第170話 逸れたスイム

「スピィ……」


 スイムはたったの一匹で元気なく森の中を進んでいた。何者かによって突如ネロやエクレアと離れ離れになりスイムはかなり寂しい気持ちでいたのだ。


 最初こそ近くでネロやエクレアがいないかと鳴いて呼びかけてみたが全く反応がなかった。スイムとしては迎えにくて来てくれるまで待つという手もあったが、今どこにいるかもわからない以上同じ場所にとどまり続けるのは危険と判断したのだ。


「スピ~――」


 ふとスイムが空を見上げた。空に見えた雲がなんとなくネロやエクレアのように思えた。ネロと知り合ってからスイムはずっとネロの側にいた。そして大事な友だちも増えた。いつしかエクレアも近くにいることが多くなり、フィアやセレナ、ガイと可愛がってくれる人も増えていった。


 そんな生活が暫く続いたせいもあってかいざ一匹となると孤独を感じ寂しくなってしまうのだろう。


「スピッ!」


 しかしそこでスイムの顔つきが変わった。こんなことでどうすると自らを奮い立たせるようでもあった。スイムは知っていた――ネロとエクレアのこれまでの冒険を。二人は数多くの苦難に見舞われながらも決して諦めることなく立ち向かい乗り越えていた。


 そして日々研鑽を怠らず成長し逞しくなっていくネロを間近で見ていた。だからこそスイムもへこたれてはいられない。


「スピィ!」


 スイムは思った。逸れたからと見つけてもらうのを待つのではなく、スイム自身が二人を探し出して見せると――そのときだった。
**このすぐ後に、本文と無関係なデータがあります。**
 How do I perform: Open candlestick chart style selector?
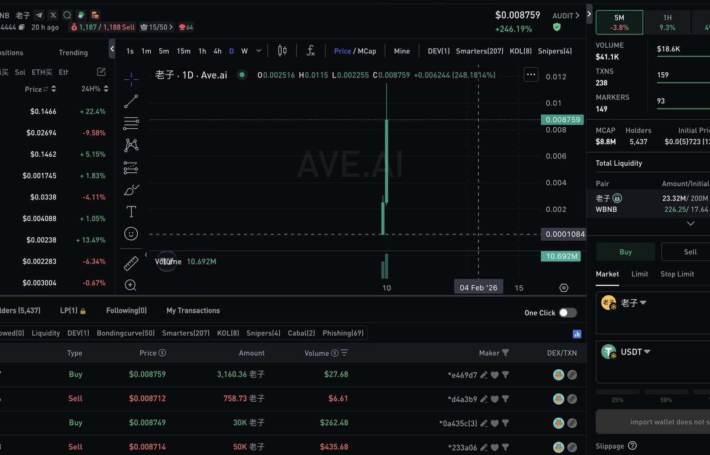pos(282,51)
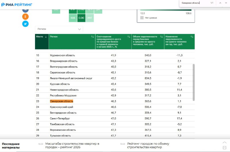Share via Odnoklassniki orange icon

(26, 17)
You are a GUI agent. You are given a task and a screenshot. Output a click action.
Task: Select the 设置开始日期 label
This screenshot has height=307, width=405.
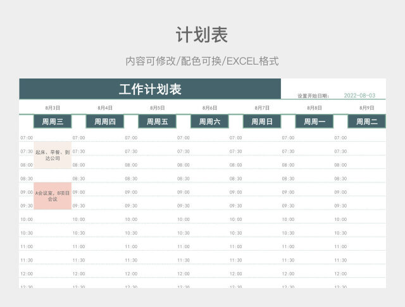(313, 96)
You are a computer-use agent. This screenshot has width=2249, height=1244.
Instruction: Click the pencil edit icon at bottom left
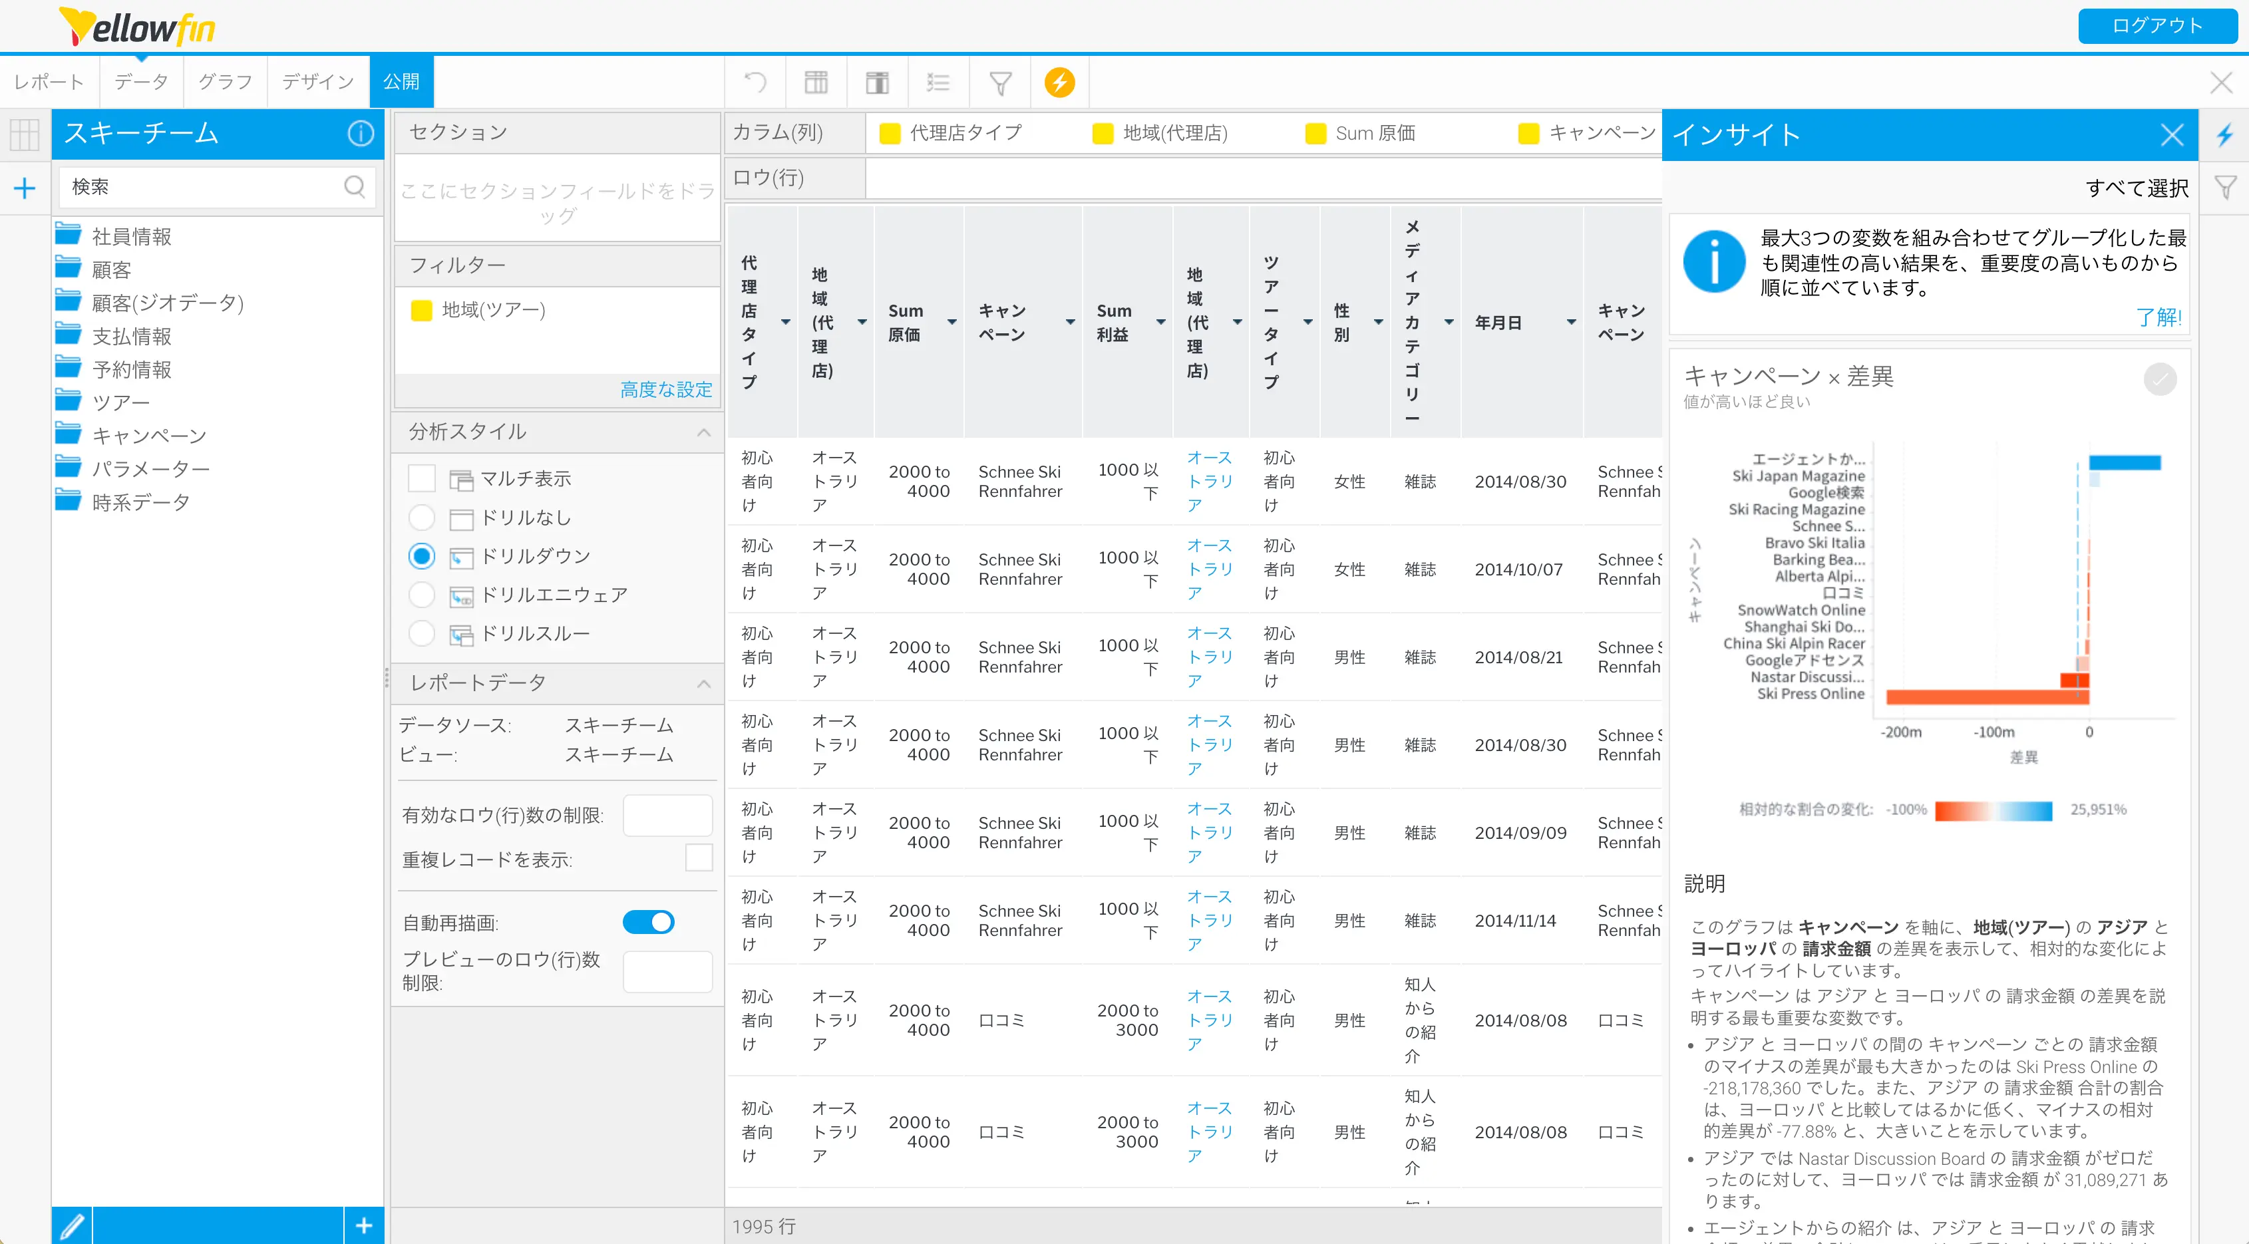[x=72, y=1226]
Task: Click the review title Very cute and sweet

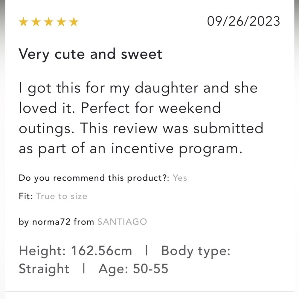Action: coord(90,54)
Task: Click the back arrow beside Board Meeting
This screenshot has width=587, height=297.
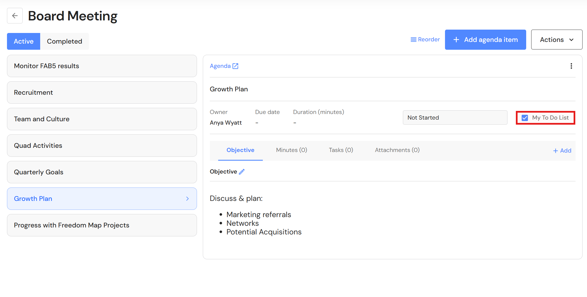Action: pos(15,16)
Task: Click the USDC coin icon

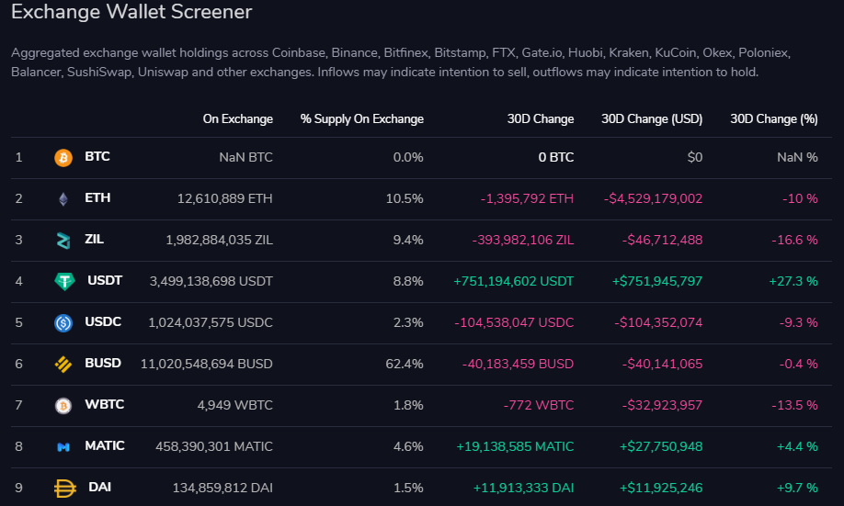Action: point(63,322)
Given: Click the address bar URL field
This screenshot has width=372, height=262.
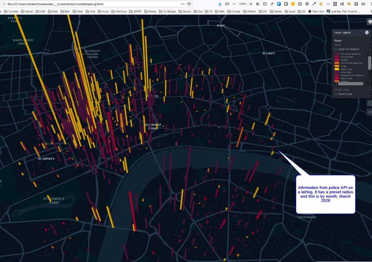Looking at the screenshot, I should pyautogui.click(x=91, y=4).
ガサガサと枝葉が擦れ合う音がしたのは。


 スイムはネロやエクレアかもしれないと期待を顕にした。自らが見つけてみせると意気込んでは見たが、やはり来てくれるのならそれに越したことはない。


「うん? なんだスライムが一匹だと?」

「ス、スピィ……」


 しかし現れたのはスイムが期待する二人ではなく――むしろできれば遭遇したくない相手。ロイドの兄レイルであった。


「……スピッ」


 そしてスイムは回れ右をし何事もなかったようにその場から立ち去ろうとした。レイルはネロやエクレアをばかにするような嫌な奴という認識がスイムにもあったからだ。そんな相手と関わり合いになりたくない。


「待て。思い出したぞ。確かお前はロイドが執着している奴と一緒にいたスライムだな」

 

 スイムの体がビクッと跳ね上がった。気づかれた。その事実がスイムをより不安にさせた。


「なるほど。主たちと逸れたってわけか。はは、それは災難だったな。何せ俺もあの女とは因縁があってな。思い出すとムカムカしてくるのだ」

「――スピィ!」


 危険と判断しスイムはその場から逃走を開始した。幸いここは森でスイムが隠れられる場所は多い。茂みの中に入ってしまえば相手も見失うはず――そう考えていた。


「武芸・震泥撃!」


 しかしそれを見逃すほどレイルは甘くなかったようだ。背中の斧を手にし地面に叩きつけた。途端にスイムの足元が揺れだしかと思えば地面が泥と化しスイムの逃走を妨害した。


「スピッ!」


 慌ててその場から跳躍しようとするも泥に取られ思うように動けない。粘土質の泥であり普段見るような泥よりも遥かに抜けにくい。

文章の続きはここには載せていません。